EFSI as a cornerstone

The involvement of the EIB was key to convincing other investors to put their money into the first Ginkgo fund. Farber expects the same to be true for Ginkgo II. “The EIB’s role must be stressed,” he says. “As a cornerstone investor, the EIB’s presence showed other institutions that real, in-depth due diligence had been carried out, and that the predecessor fund had been well managed in a challenging economic context.”

He aims to raise a total EUR 140 million for the fund, with a quarter held by the EIB and another 25% for Caisse des Dépôts, the French government investment institution.

That makes EFSI’s role doubly important. By allowing the EIB to put up more funds, it will probably bring Ginkgo II to its funding targets quicker, because other investors will be encouraged to join a project backed with a large investment by a major EU institution.

Romainville looked like this...
Romainville looked like this...
...better now?
...better now?

Equity-intensive

The presence among its investors of big institutions with solid reputations is vital to Ginkgo. After all, decontamination is a niche business and isn’t a typical project for many investors.

Go to your bank and tell the loan officer this: “I found a derelict paper mill in Belgium. The ground is heavily contaminated with hydrocarbons like tar and gasoline, toxic heavy metals and chlorinated solvents dumped over many decades. Will you lend me EUR 5 million to build apartments there?”

Your bank will almost certainly tell you, “No.”

Which is how Farber, a Belgian who’s based in Geneva, came to the EIB in 2008. Not for a loan, as most of the bank’s clients do, but for an equity investment. “Decontamination and redevelopment are very equity-intensive,” he says. “Banks won’t give a loan to decontaminate the land, and they won’t give a loan to buy polluted land in the first place. You need equity to buy it and to carry out the project.”

Equity for climate change

The EIB’s Climate Change & Environment division started working on equity fund investments in 2005. Its goals were to:

  • respond to market demand for equity, particularly in niche sectors like climate action or in under-served regions
  • diversify EIB offerings to include products that would create higher value by drawing in other investors
  • reach projects too small to obtain financing directly from the EIB

Since then, the EIB invested in almost 40 funds, many of which were run by first-time investment managers. About two-thirds of those funds wouldn’t have been able to mobilise enough capital to operate, without the EIB’s initial investment and reassuring presence.

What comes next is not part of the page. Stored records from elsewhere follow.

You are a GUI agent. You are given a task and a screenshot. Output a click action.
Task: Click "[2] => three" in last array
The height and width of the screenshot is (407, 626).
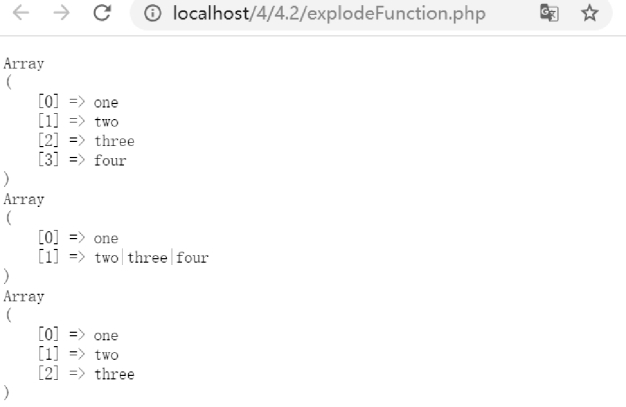point(86,374)
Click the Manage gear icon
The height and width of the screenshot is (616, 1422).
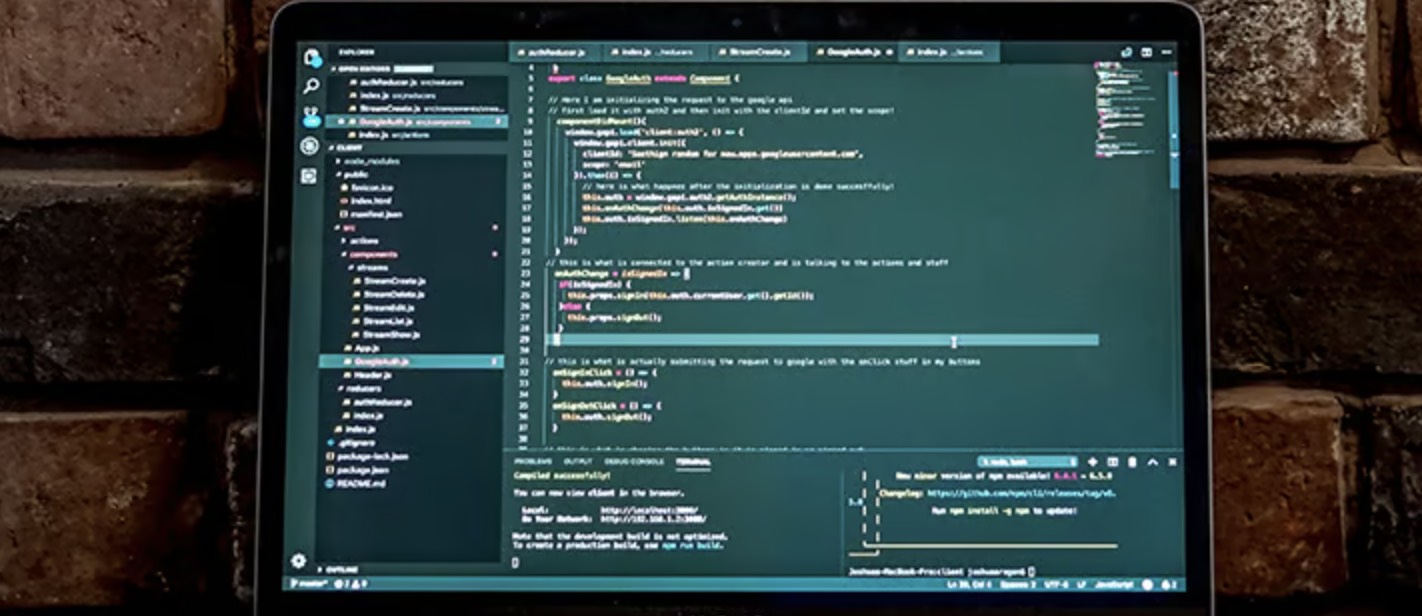click(298, 561)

Ginkgo isn’t the EIB’s only venture into industrial decontamination. In 2013 the Bank put EUR 20 million into the Brownfields Redevelopment Fund. Founded in 2006 by engineers and former executives of a big French industrial group, Brownfields raised EUR 120 million for its fund on the back of the EIB’s investment.

Ginkgo's Bruno Farber
Ginkgo's Bruno Farber

Decontamination without borders

With Ginkgo II, Farber plans to extend the reach of his company by partnering with developers and urban planners in other countries. As much as 30% of the new fund will be invested beyond the borders of Belgium and France, where the first Ginkgo fund focused.

There are surprisingly few companies engaged in the decontamination and regeneration of industrial sites. Most often the contaminated materials are dug up and dumped elsewhere, or even buried under giant slabs of concrete. Neither technique is a true solution to the pollution. Ginkgo uses a more sustainable approach in which the contaminated material is treated on site until it can potentially be reused in the new project.

Ginkgo II will take its technical expertise to countries like the UK, where there’s currently no decontamination fund drawing investment into the sector. Farber’s targeting sites in Leeds, Bristol and Glasgow, as well as former steel mills in Luxembourg and projects in Barcelona. “It’s important for the future of Europe to foster this technology,” says Martin Berg, an EIB investment officer who worked on the Ginkgo deal. “EFSI enables us to do more of it, and to do it fast.”